Last time I was out at the rigs big Spanish Macks were working the surface hard. Would like to try and catch one on the fly rod.

Question; 
1. Fly selection, just something flashy will most likely work?
2. What length, type, setup to tie wire to leader for toothy fish?

One of my fav trips, we chummed up a big school of Spade fish, then wore ourselfs out catching on a fly rod. Saw some big schools of Spade fish on last trip also.

Thanks
Leadweight


----------



## Coconut Groves (Nov 2, 2011)

Clousers, deceivers and anything flashy. The key is to strip it very fast - the faster the better.
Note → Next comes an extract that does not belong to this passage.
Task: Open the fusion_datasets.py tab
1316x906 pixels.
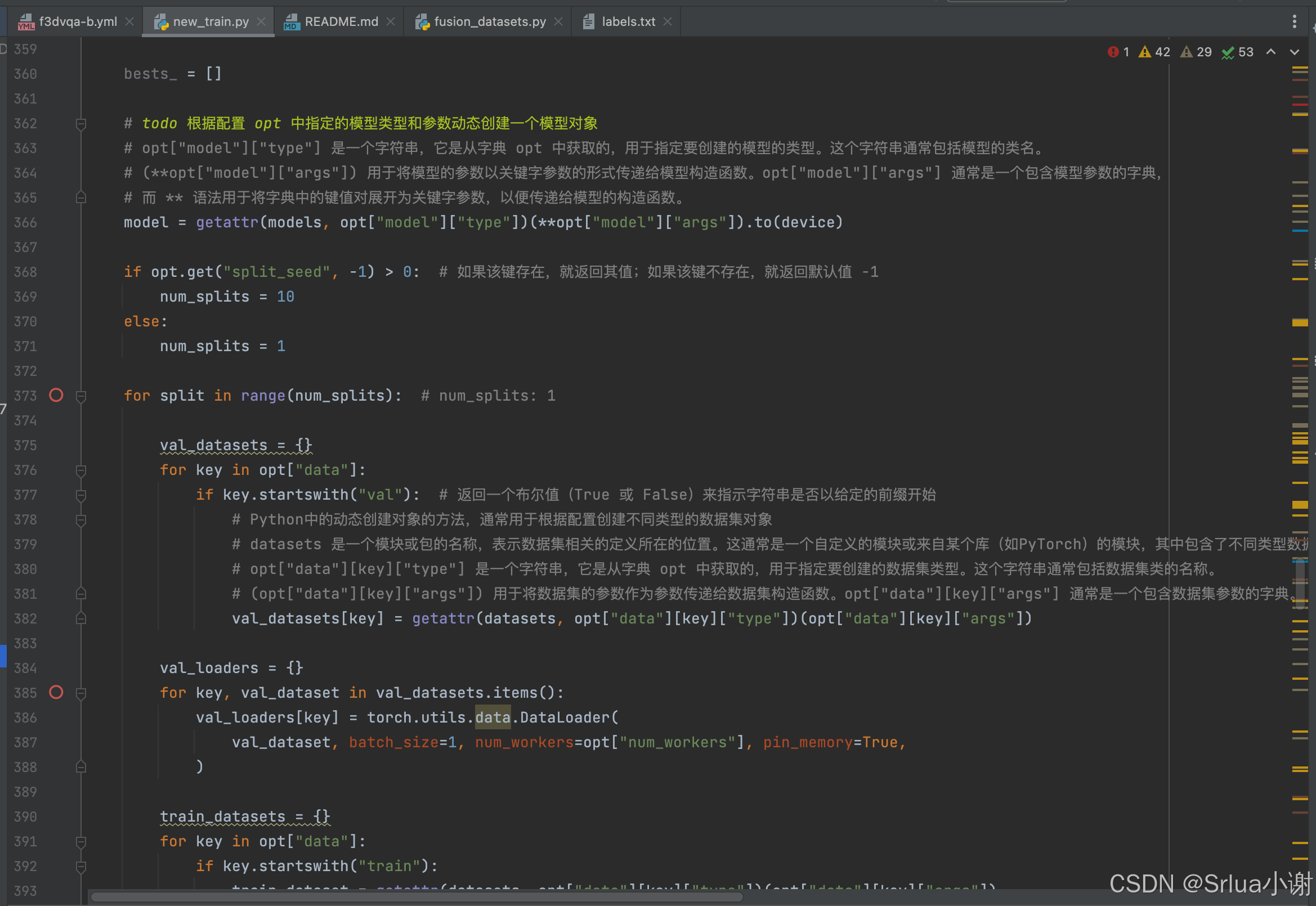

They ruin flies pretty fast, so I wouldn't invest in expensive, realistic flies for them.

I usually just buy a spool of wire and attach the butt end with an albright, then do a figure eight at the hook. Intermediate line can help to in order to get the fly into the eat zone. In that case, I'll use a shorter butt section of leader, maybe 5' with 1' of wire. You can just run 30lb mono straight to the wire - it will turn over fine.


----------



## THE JAMMER (Aug 1, 2005)

Spanish Macks are a blast. They can be very frustrating however. Can't tell you how may times I have chased after them for a LONG time. just when I get within range, they scoot out. They mostly feed on glass minnows, so those white or chart/white clousers work great. Good advice on the leaders. 

Something you might try the next time you get into them, is put a bit larger clouser on a very heave sinking fly, and get way down below those macks. You might get a real surprise that will really make your day. Predators usually stack up, and they get bigger the deeper you go.

good luck.

THE JAMMER


----------



## Coconut Groves (Nov 2, 2011)

THE JAMMER said:


> Something you might try the next time you get into them, is put a bit larger clouser on a very heave sinking fly, and get way down below those macks. You might get a real surprise that will really make your day. Predators usually stack up, and they get bigger the deeper you go.
> 
> THE JAMMER


+1

That's some good advice there


----------



## Scott F (Aug 26, 2005)

4" of the smallest surflon tie able wire or single strand is even smaller diameter. Test your knots with surflon. Homer Rhodes loop works well, clinch not as well. For single strand, learn the haywire twist.

Another alternative is using long shank hooks. The long shank is the bite Tippett and you can use 30 or 40lb fluro with confidence.


----------



## THE JAMMER (Aug 1, 2005)

Roger that on the "flexible" wire, homer rhode, and also figure eight works well- easy and quick to tie.


----------